● **What to do**
Please check every line of the listing for "agent" and copy each line where it is found.

◇ ◇ ◇ ◇

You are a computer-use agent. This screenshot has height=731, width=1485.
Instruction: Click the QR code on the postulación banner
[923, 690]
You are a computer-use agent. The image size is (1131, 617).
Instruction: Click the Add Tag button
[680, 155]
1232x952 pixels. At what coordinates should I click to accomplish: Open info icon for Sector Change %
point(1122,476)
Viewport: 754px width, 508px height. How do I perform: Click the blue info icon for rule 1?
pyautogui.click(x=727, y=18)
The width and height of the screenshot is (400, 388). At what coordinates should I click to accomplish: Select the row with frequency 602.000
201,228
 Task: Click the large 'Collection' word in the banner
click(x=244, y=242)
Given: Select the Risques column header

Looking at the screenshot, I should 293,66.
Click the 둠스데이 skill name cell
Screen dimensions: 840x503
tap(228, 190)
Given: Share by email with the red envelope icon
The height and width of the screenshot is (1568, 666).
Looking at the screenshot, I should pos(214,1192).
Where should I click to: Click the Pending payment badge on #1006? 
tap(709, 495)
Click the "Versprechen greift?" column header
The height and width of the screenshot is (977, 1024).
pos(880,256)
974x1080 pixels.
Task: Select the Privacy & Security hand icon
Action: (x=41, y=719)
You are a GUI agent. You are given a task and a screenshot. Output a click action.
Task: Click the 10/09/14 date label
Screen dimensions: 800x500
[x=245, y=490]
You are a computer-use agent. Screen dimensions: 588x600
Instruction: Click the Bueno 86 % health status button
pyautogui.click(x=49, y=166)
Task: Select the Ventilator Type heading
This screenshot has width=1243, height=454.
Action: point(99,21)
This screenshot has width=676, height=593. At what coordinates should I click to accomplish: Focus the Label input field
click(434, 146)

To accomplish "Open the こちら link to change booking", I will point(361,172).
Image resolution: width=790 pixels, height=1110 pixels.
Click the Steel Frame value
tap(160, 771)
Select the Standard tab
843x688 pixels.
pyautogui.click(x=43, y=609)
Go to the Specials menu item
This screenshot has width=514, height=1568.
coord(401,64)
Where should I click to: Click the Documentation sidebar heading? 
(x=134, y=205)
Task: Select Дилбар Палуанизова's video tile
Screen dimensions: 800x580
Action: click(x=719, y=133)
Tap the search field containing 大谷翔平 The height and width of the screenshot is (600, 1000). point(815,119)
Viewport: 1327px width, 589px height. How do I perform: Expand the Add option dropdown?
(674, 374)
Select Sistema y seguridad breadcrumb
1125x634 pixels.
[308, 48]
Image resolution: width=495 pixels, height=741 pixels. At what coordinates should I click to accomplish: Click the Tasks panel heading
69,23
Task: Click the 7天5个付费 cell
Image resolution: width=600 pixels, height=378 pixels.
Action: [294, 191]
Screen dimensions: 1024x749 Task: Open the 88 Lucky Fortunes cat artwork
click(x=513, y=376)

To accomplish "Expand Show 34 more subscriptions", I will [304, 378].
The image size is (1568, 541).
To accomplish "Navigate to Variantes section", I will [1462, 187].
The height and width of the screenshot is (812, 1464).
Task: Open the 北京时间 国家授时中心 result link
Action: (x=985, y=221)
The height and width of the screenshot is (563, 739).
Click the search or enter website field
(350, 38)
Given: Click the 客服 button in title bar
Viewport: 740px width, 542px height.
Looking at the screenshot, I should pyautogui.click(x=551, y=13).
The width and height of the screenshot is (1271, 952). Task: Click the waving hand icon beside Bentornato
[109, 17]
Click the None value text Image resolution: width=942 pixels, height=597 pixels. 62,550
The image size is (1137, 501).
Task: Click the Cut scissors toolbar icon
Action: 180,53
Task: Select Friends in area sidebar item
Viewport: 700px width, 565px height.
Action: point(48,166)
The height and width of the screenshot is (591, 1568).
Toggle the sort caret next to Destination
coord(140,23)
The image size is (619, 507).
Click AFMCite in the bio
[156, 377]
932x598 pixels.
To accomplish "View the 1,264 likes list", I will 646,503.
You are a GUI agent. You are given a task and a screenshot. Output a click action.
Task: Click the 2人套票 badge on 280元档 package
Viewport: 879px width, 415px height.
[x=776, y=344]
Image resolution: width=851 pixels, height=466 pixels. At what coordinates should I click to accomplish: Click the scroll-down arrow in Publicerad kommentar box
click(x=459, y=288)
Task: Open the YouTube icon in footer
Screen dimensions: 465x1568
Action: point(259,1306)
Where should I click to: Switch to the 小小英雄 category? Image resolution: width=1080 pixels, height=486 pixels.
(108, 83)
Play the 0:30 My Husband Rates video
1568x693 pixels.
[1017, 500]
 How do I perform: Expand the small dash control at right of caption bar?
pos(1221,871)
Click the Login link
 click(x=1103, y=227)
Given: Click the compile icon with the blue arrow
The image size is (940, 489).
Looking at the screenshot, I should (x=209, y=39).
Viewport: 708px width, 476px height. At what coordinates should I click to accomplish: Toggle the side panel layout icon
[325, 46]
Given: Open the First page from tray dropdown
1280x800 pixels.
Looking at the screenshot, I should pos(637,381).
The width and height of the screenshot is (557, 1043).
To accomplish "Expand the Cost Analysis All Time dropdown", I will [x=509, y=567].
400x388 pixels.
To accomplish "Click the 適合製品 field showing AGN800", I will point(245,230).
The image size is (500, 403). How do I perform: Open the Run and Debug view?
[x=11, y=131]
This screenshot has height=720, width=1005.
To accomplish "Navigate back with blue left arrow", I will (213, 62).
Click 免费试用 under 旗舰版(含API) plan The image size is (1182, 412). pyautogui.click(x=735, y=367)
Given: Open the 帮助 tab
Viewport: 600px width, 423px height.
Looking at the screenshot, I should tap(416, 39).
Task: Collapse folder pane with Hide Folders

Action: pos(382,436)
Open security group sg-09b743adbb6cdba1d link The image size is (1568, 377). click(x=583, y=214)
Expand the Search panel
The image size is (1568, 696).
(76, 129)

◇ ◇ ◇ ◇

● **Response to this exercise**
You are a computer-use agent. This screenshot has height=731, width=1485.
You are a computer-use agent. The image size is (1131, 617).
You are a GUI agent. You are given a task and a screenshot. Output a click action.
You are a computer-use agent. Screen dimensions: 588x600
You are a GUI agent. You are given a task and a screenshot. Output a click action.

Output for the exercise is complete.